Jim O’Neil won the Chicago District Mile Championship with a 4:40 effort in 1943 and clocked a 10:00.3 two-mile at the University of Miami. But he got away from running for the better part of two decades.
“For 16 years, I was in search of the perfect martini,” O’Neil said.
He recalled moving to Sacramento around 1970, working as a contractor and building houses in Sacramento and Carmichael. O’Neil said he attended a Masters meet at the Cow Palace in San Francisco, then returned to Sacramento intrigued by the possibilities.
O’Neil wanted to run in the meet the following year, break five minutes in the mile and not finish last. So he trained, returning to the meet a year later and delivering a 4:56 effort that left him “fifth or sixth.”
“I reached my goals,” he said. “That’s how it all started.”
O’Neil, who has six children, ran in the first 13 World Masters Championships, part of a stellar career that included records from 5k to the marathon.
He was a distance runner, but put an emphasis on speed in setting a world record for the fastest round of golf ever played, once shooting a 99 at The Olympic Club in San Francisco in a quick 47 minutes.

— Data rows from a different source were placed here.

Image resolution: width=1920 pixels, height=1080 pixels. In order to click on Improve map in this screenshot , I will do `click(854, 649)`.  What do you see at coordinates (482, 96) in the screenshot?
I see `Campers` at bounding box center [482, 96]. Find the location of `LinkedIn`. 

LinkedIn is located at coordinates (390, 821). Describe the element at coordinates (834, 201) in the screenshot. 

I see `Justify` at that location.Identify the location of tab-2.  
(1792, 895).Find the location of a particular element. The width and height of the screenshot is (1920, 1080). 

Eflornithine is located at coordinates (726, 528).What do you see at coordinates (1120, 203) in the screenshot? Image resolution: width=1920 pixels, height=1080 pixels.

With his 90th birthday approaching on May 14, O’Neil said he cherishes his past.
“My health is good,” he said. “For a guy my age, my fitness is fine … A good attitude, you’ve got to look at the positives.
“I never wanted to be 89 until I was 88. I’m looking forward to being 90.
I’ve got my scrapbooks and my memories.”
The Sacramento Running Association is a non-profit organization dedicated to finding new ways to encourage people of all ages and abilities to run. The SRA is committed to developing new, quality running events that appeal to a broad variety of runners.
SRA events include the Credit Union SACTOWN Five- and Ten-Mile Run on April 12, the Gold Rush 50k on May 9, the California International Marathon on Dec. 6 and the recently concluded Super Sunday Run.